I learned there is a reason no one has crossed America in a large electric vehicle powered by only solar…it is hard! Especially with my budget being nearly exhausted, I’m really roughing it through some of the more desolate sections of the country. Since my range is limited to around 100 miles per day, often I only go 40 or 60 miles so that I end up stopped in civilization…or at least with running water nearby. My daily routine consists of waking up around 4 AM, stretching, walking my dog Ludwig and prepping to drive to the next truckstop or town. I avoid trying to maximize my range, and instead focus on finding a good place to charge or spend the night. Most nights I sleep inside the truck, like the truckers whom I often have as neighbors.
During the day, Griff is charging, and typically I spend my time monitoring things and working online.

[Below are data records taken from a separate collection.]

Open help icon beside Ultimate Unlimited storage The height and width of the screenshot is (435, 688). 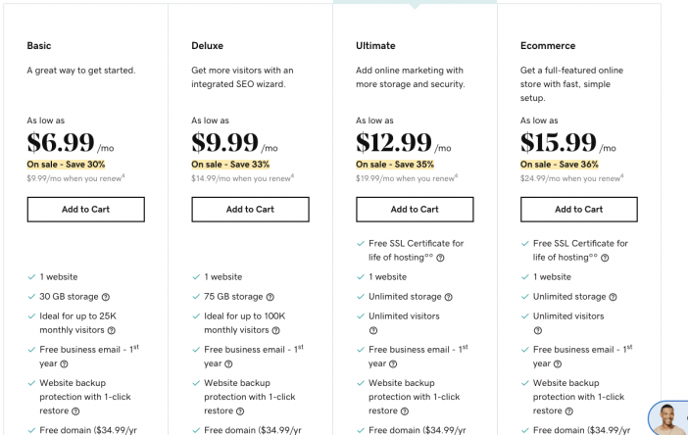click(x=449, y=297)
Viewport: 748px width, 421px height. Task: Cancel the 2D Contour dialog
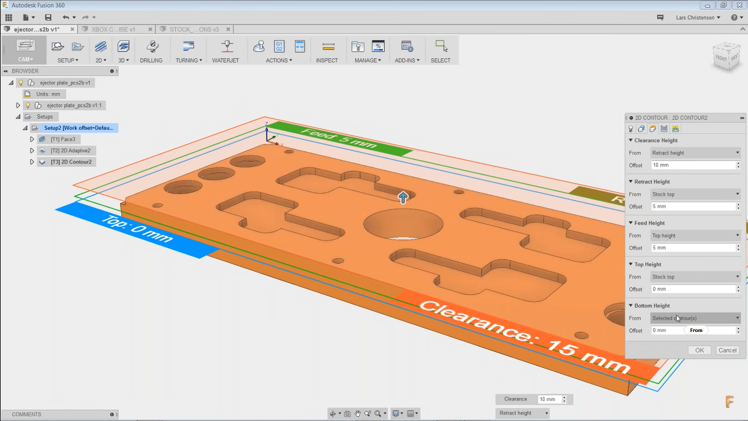[x=727, y=350]
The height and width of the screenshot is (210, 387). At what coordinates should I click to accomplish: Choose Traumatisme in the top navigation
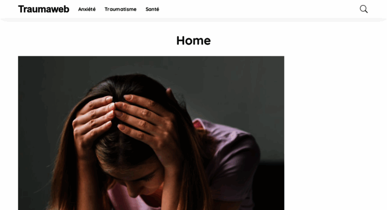[x=121, y=9]
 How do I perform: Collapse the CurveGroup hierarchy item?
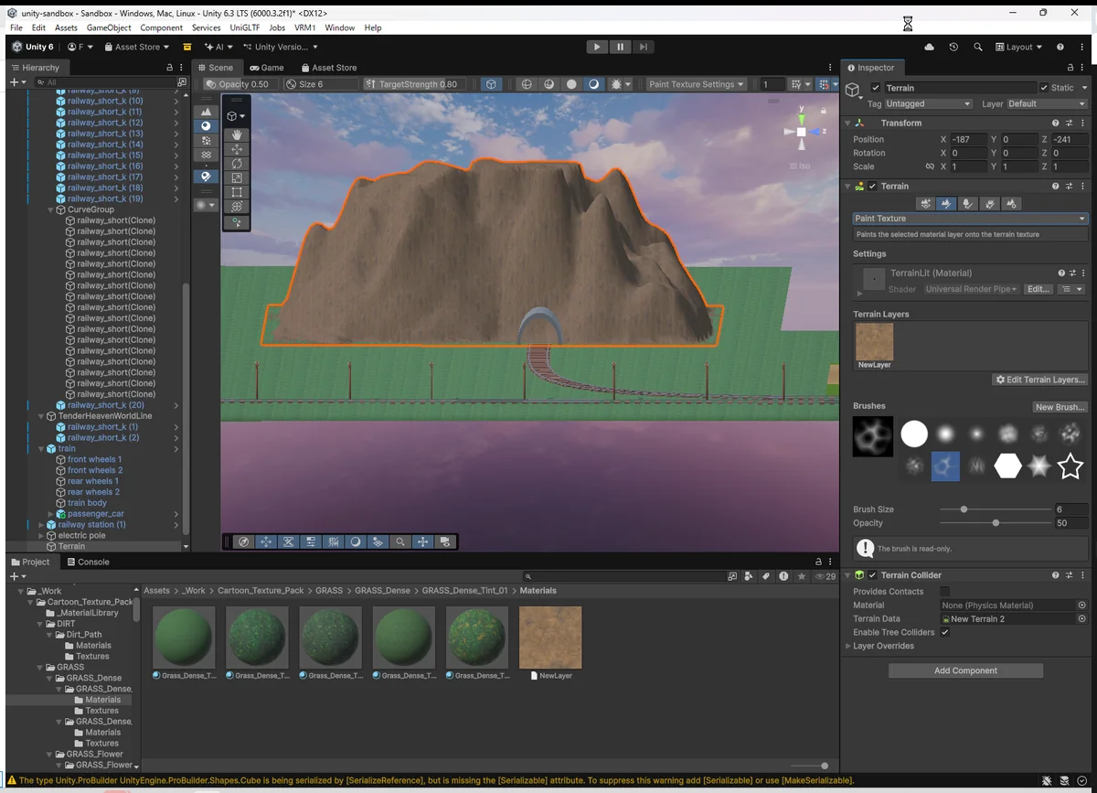click(x=52, y=209)
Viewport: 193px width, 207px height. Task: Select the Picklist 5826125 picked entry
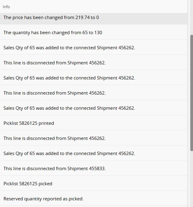tap(93, 184)
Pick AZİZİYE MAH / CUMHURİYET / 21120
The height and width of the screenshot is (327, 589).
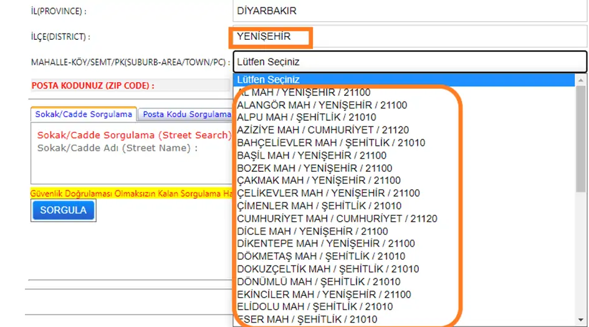(x=323, y=130)
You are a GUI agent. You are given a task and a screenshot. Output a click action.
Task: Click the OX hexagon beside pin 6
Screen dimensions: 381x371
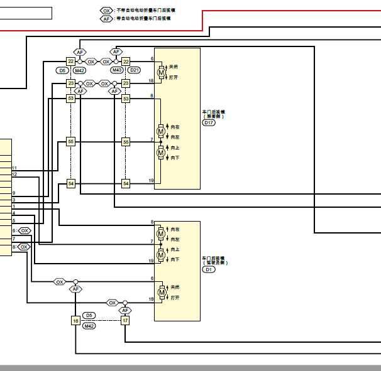pyautogui.click(x=25, y=230)

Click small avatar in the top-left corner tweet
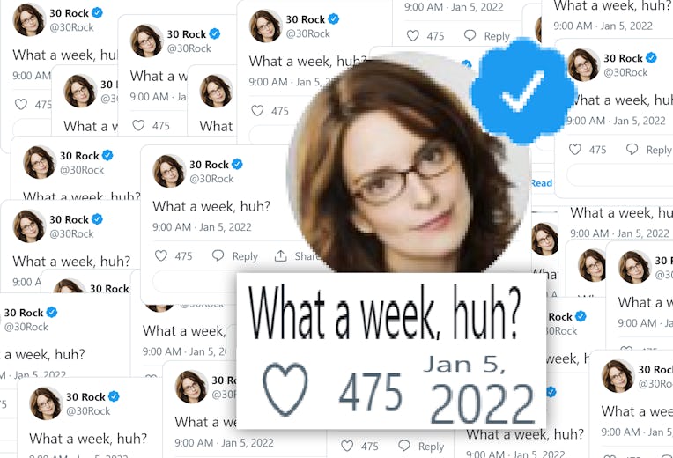tap(29, 19)
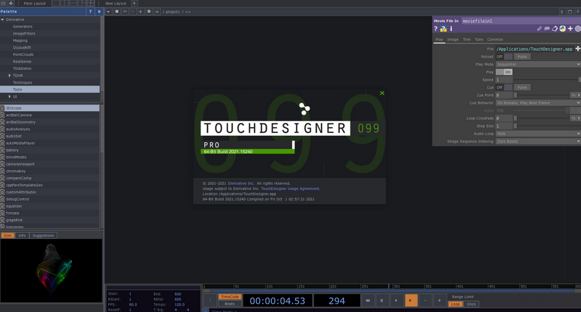
Task: Close the splash screen with green X
Action: point(382,93)
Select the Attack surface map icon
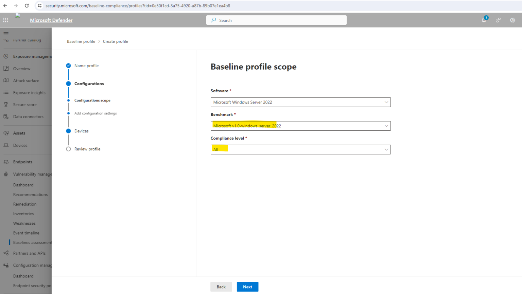 (x=6, y=80)

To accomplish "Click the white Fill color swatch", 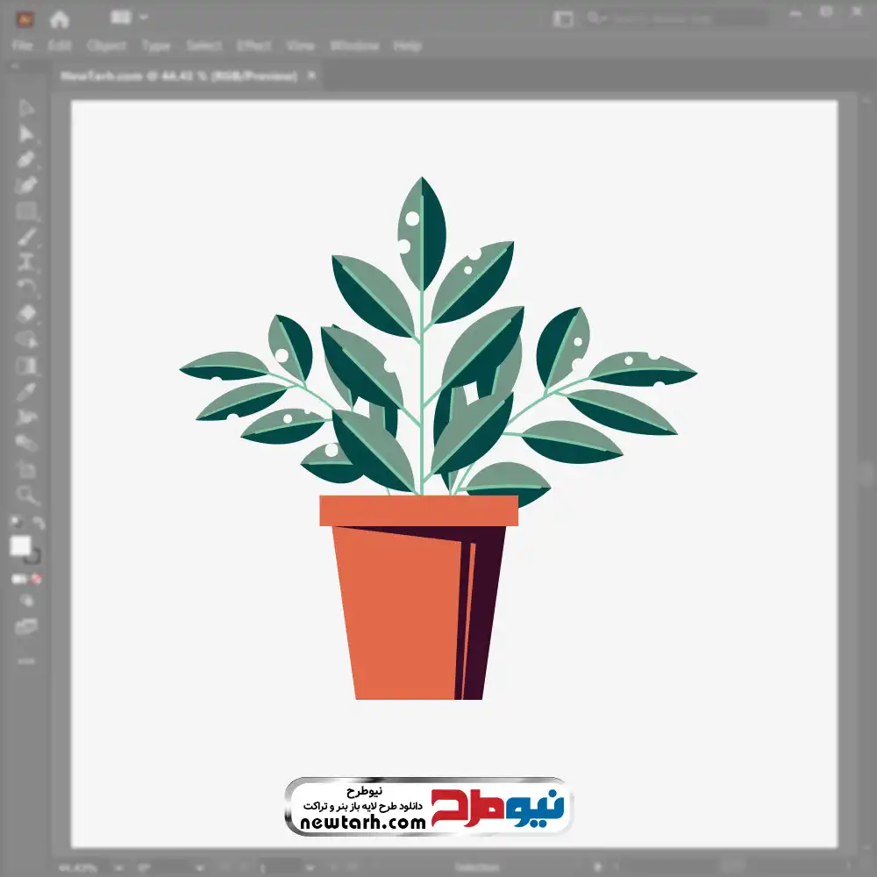I will [21, 546].
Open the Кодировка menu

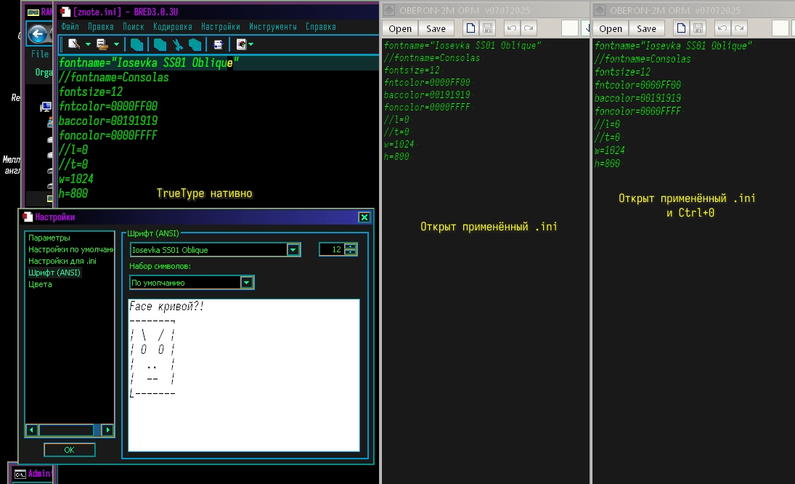pyautogui.click(x=173, y=27)
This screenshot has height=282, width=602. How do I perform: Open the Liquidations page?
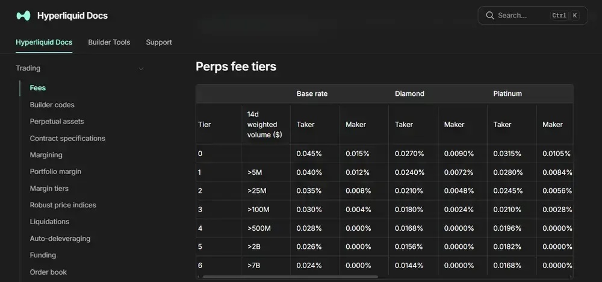pyautogui.click(x=49, y=222)
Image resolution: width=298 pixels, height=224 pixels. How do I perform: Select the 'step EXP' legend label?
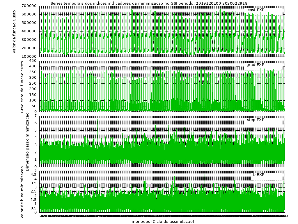[x=256, y=120]
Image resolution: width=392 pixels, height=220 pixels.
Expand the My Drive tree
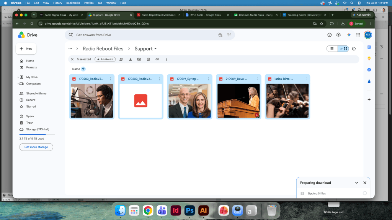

I post to social and then check the production. If a section of solar is low I adjust the angle or parking position to get maximum solar output. After coming this far I have decided before embarking on a second trip I WILL be upgrading equipment. My initial calculations were accurate as to the production and range, yet with new solar panels and batteries the current numbers would DOUBLE! I could charge in half the time and go twice as far. I had hoped to dedicate more time to writing and reading to educate myself more thoroughly on everything related to the energy industry, but a decent amount of time has been spent learning what works best. This of course was expected, yet only by actually being out on the road and in the truck would I find out the real-world challenges…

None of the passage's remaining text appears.